═════ Records for the exercise

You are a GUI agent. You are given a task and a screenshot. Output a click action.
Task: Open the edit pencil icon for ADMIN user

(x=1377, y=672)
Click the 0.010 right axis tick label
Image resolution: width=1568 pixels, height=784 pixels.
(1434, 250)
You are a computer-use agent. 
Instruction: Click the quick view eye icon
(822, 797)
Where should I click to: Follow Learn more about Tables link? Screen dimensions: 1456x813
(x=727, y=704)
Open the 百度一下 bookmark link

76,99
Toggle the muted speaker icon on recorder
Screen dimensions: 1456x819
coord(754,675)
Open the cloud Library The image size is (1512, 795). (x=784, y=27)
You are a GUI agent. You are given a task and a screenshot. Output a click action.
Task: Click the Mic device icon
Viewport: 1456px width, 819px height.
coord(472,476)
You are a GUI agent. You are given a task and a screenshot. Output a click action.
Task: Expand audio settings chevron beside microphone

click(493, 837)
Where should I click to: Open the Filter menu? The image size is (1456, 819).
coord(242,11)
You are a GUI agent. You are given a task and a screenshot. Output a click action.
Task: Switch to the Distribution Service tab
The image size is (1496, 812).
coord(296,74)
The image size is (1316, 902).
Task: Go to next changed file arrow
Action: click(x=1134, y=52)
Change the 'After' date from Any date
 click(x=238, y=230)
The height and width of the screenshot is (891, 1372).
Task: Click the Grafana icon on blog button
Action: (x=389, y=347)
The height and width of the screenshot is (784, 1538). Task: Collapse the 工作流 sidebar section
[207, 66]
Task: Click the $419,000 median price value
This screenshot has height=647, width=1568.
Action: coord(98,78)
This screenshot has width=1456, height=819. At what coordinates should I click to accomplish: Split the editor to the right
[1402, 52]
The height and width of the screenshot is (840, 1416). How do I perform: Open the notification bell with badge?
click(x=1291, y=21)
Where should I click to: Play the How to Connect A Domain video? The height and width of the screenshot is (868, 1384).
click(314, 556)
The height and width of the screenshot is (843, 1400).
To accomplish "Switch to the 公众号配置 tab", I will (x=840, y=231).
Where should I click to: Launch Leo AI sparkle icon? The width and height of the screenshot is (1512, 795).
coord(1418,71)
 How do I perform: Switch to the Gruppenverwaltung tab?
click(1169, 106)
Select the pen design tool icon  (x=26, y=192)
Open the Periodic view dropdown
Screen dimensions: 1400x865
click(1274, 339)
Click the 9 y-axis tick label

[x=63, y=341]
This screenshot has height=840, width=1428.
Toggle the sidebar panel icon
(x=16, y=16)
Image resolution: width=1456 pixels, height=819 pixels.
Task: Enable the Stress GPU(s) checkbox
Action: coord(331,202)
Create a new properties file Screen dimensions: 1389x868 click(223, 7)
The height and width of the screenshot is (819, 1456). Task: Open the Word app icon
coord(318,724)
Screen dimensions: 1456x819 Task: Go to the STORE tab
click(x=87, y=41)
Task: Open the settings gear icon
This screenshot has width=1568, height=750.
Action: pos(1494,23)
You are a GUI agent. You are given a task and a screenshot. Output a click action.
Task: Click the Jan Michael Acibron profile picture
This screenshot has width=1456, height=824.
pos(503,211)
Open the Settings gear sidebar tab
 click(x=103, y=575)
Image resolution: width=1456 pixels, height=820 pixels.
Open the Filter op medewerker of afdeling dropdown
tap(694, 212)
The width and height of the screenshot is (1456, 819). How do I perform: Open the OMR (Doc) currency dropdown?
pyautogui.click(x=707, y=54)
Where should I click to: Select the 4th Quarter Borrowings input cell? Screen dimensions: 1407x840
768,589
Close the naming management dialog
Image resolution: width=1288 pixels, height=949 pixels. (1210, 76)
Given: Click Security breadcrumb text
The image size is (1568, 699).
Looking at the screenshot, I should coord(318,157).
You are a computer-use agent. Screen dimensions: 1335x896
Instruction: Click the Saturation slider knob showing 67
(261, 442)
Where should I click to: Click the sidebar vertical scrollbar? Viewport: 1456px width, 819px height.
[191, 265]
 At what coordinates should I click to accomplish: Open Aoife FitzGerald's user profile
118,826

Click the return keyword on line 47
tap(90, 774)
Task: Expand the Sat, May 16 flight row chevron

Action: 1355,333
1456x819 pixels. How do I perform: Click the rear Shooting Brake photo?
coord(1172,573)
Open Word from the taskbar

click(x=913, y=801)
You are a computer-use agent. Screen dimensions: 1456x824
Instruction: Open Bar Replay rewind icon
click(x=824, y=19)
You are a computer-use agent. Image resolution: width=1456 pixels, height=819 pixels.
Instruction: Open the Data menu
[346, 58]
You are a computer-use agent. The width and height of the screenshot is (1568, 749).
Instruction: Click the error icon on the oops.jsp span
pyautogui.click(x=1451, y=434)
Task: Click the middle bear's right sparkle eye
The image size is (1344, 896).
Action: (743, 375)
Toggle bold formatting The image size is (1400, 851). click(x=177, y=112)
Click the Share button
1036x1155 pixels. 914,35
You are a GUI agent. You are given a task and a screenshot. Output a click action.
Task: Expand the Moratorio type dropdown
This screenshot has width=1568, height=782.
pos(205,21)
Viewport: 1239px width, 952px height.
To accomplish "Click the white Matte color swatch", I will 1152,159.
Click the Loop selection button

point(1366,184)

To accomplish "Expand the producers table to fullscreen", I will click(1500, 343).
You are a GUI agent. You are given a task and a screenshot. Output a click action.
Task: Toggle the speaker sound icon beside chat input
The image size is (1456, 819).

══════════

#### Task to complete
Return all of the data word for word.

#### Solution
You are a GUI agent. You are given a task and a screenshot. Output a click action.
Task: Open the edit pencil icon for ADMIN user

(x=1377, y=672)
Click the 0.010 right axis tick label
Image resolution: width=1568 pixels, height=784 pixels.
(1434, 250)
You are a computer-use agent. 
Instruction: Click the quick view eye icon
(822, 797)
Where should I click to: Follow Learn more about Tables link? Screen dimensions: 1456x813
(x=727, y=704)
Open the 百度一下 bookmark link

76,99
Toggle the muted speaker icon on recorder
Screen dimensions: 1456x819
coord(754,675)
Open the cloud Library The image size is (1512, 795). (x=784, y=27)
You are a GUI agent. You are given a task and a screenshot. Output a click action.
Task: Click the Mic device icon
Viewport: 1456px width, 819px height.
coord(472,476)
You are a GUI agent. You are given a task and a screenshot. Output a click action.
Task: Expand audio settings chevron beside microphone

click(493, 837)
Where should I click to: Open the Filter menu? The image size is (1456, 819).
coord(242,11)
You are a GUI agent. You are given a task and a screenshot. Output a click action.
Task: Switch to the Distribution Service tab
The image size is (1496, 812).
coord(296,74)
The image size is (1316, 902).
Task: Go to next changed file arrow
Action: click(x=1134, y=52)
Change the 'After' date from Any date
 click(x=238, y=230)
The height and width of the screenshot is (891, 1372).
Task: Click the Grafana icon on blog button
Action: (x=389, y=347)
The height and width of the screenshot is (784, 1538). Task: Collapse the 工作流 sidebar section
[207, 66]
Task: Click the $419,000 median price value
This screenshot has height=647, width=1568.
Action: coord(98,78)
This screenshot has width=1456, height=819. At what coordinates should I click to accomplish: Split the editor to the right
[1402, 52]
The height and width of the screenshot is (840, 1416). How do I perform: Open the notification bell with badge?
click(x=1291, y=21)
Where should I click to: Play the How to Connect A Domain video? The height and width of the screenshot is (868, 1384).
click(314, 556)
The height and width of the screenshot is (843, 1400).
To accomplish "Switch to the 公众号配置 tab", I will (x=840, y=231).
Where should I click to: Launch Leo AI sparkle icon? The width and height of the screenshot is (1512, 795).
coord(1418,71)
 How do I perform: Switch to the Gruppenverwaltung tab?
click(1169, 106)
Select the pen design tool icon  (x=26, y=192)
Open the Periodic view dropdown
Screen dimensions: 1400x865
click(1274, 339)
Click the 9 y-axis tick label

[x=63, y=341]
This screenshot has height=840, width=1428.
Toggle the sidebar panel icon
(x=16, y=16)
Image resolution: width=1456 pixels, height=819 pixels.
Task: Enable the Stress GPU(s) checkbox
Action: coord(331,202)
Create a new properties file Screen dimensions: 1389x868 click(223, 7)
The height and width of the screenshot is (819, 1456). Task: Open the Word app icon
coord(318,724)
Screen dimensions: 1456x819 Task: Go to the STORE tab
click(x=87, y=41)
Task: Open the settings gear icon
This screenshot has width=1568, height=750.
Action: pos(1494,23)
You are a GUI agent. You are given a task and a screenshot. Output a click action.
Task: Click the Jan Michael Acibron profile picture
This screenshot has width=1456, height=824.
pos(503,211)
Open the Settings gear sidebar tab
 click(x=103, y=575)
Image resolution: width=1456 pixels, height=820 pixels.
Open the Filter op medewerker of afdeling dropdown
tap(694, 212)
The width and height of the screenshot is (1456, 819). How do I perform: Open the OMR (Doc) currency dropdown?
pyautogui.click(x=707, y=54)
Where should I click to: Select the 4th Quarter Borrowings input cell? Screen dimensions: 1407x840
768,589
Close the naming management dialog
Image resolution: width=1288 pixels, height=949 pixels. (1210, 76)
Given: Click Security breadcrumb text
The image size is (1568, 699).
Looking at the screenshot, I should coord(318,157).
You are a computer-use agent. Screen dimensions: 1335x896
Instruction: Click the Saturation slider knob showing 67
(261, 442)
Where should I click to: Click the sidebar vertical scrollbar? Viewport: 1456px width, 819px height.
[191, 265]
 At what coordinates should I click to accomplish: Open Aoife FitzGerald's user profile
118,826

Click the return keyword on line 47
tap(90, 774)
Task: Expand the Sat, May 16 flight row chevron

Action: 1355,333
1456x819 pixels. How do I perform: Click the rear Shooting Brake photo?
coord(1172,573)
Open Word from the taskbar

click(x=913, y=801)
You are a computer-use agent. Screen dimensions: 1456x824
Instruction: Open Bar Replay rewind icon
click(x=824, y=19)
You are a computer-use agent. Image resolution: width=1456 pixels, height=819 pixels.
Instruction: Open the Data menu
[346, 58]
You are a computer-use agent. The width and height of the screenshot is (1568, 749).
Instruction: Click the error icon on the oops.jsp span
pyautogui.click(x=1451, y=434)
Task: Click the middle bear's right sparkle eye
The image size is (1344, 896).
Action: (743, 375)
Toggle bold formatting The image size is (1400, 851). click(x=177, y=112)
Click the Share button
1036x1155 pixels. 914,35
You are a GUI agent. You are given a task and a screenshot. Output a click action.
Task: Expand the Moratorio type dropdown
This screenshot has width=1568, height=782.
pos(205,21)
Viewport: 1239px width, 952px height.
To accomplish "Click the white Matte color swatch", I will 1152,159.
Click the Loop selection button

point(1366,184)

To accomplish "Expand the producers table to fullscreen", I will click(1500, 343).
You are a GUI agent. You are given a task and a screenshot. Output a click action.
Task: Toggle the speaker sound icon beside chat input
The image size is (1456, 819).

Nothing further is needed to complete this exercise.